Bij een bedrijf werkt een administratief medewerkster die eind december aan haar werkgever mededeelt dat zij wil stoppen met werken. De werkgever voelt zich hierdoor overvallen en vraagt de werkneemster of zij er in de kerstvakantie over wil nadenken om nog één dag in de week te blijven werken. Een dag na het gesprek meldt de werkneemster zich ziek. De bedrijfsarts oordeelt na telefonisch contact dat de werkneemster inderdaad ziek is en dat er daarnaast sprake is van werkgerelateerde problemen.
In maart 2024 adviseert de bedrijfsarts om met elkaar in gesprek te gaan. Verder dan een aantal beeldbelgesprekken zonder resultaat komt het echter niet.
In oktober 2024 oordeelt de bedrijfsarts dat de beperkingen nog steeds ongewijzigd zijn en dat de werkneemster haar werkzaamheden niet op korte termijn zal kunnen hervatten. De bedrijfsarts plant een vervolgafspraak in om de belastbaarheid van de werkneemster vast te stellen en geeft aan dat de werkneemster dan fysiek aanwezig dient te zijn. De werkneemster vraagt dan de werkgever of zij toch op deze afspraak met de bedrijfsarts kan verschijnen door middel van beeldbellen.
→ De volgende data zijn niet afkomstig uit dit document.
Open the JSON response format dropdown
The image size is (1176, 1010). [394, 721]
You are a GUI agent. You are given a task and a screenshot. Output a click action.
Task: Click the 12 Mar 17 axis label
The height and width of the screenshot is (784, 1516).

De werkgever weigert dat, waarna de werkneemster niet op het spreekuur van de bedrijfsarts verschijnt. De werkgever zet daarop de betaling van het loon stop. Voor zover het niet verschijnen bij de bedrijfsarts geen loonstop zou rechtvaardigen deelt de werkgever mede dat de loonbetaling wordt opgeschort. Als de werkneemster daarna ook nog weigert mee te werken aan mediation deelt de werkgever aan de werkneemster mede dat de betaling van het loon ook om die reden wordt stopgezet.
Als de werkneemster vervolgens in kort geding vordert dat het loon alsnog betaald moet worden, wijst de kantonrechter deze vordering toe. De kantonrechter verantwoordt die beslissing als volgt.
De werkgever had de loonstop wegens het niet verschijnen op het spreekuur van de bedrijfsarts gebaseerd op het artikel in de wet dat bepaalt dat de werknemer geen recht heeft op loon gedurende de tijd waarin hij zonder deugdelijke grond weigert om mee te werken aan door de werkgever of de bedrijfsarts gegeven redelijke voorschriften of getroffen maatregelen die erop gericht zijn om de werknemer in staat te stellen passende arbeid te verrichten.
Gelet op het feit dat de bedrijfsarts nog geen passende arbeid mogelijk achtte, kon de werkgever aan het niet verschijnen op het spreekuur van de bedrijfsarts geen loonstop verbinden. De werkgever kon wel de loonbetaling opschorten, omdat voldaan was aan de wettelijke voorwaarde dat de werkneemster zich niet had gehouden aan schriftelijke redelijke voorschriften over het verstrekken van inlichtingen die de werkgever nodig heeft om het recht op loon vast te stellen. De stelling van de werkneemster dat zij niet in staat was om het spreekuur van de bedrijfsarts te bezoeken, wordt door de kantonrechter verworpen omdat de bedrijfsarts had geoordeeld dat de werkneemster daartoe wel in staat was en omdat de werkneemster daar geen andere medische informatie tegenover had gesteld. Omdat de werkneemster echter later alsnog het spreekuur van de bedrijfsarts fysiek had bezocht en omdat de bedrijfsarts daarbij had vastgesteld dat de werkneemster nog altijd arbeidsongeschikt was, moest de werkgever het opgeschorte loon alsnog betalen.
De weigering om deel te nemen aan mediation kon de werkgever volgens de kantonrechter evenmin aan de loonstop ten grondslag leggen omdat de mediation was aanbevolen om een werkgerelateerd probleem op te lossen dat volgens de bedrijfsarts los stond van de arbeidsongeschiktheid.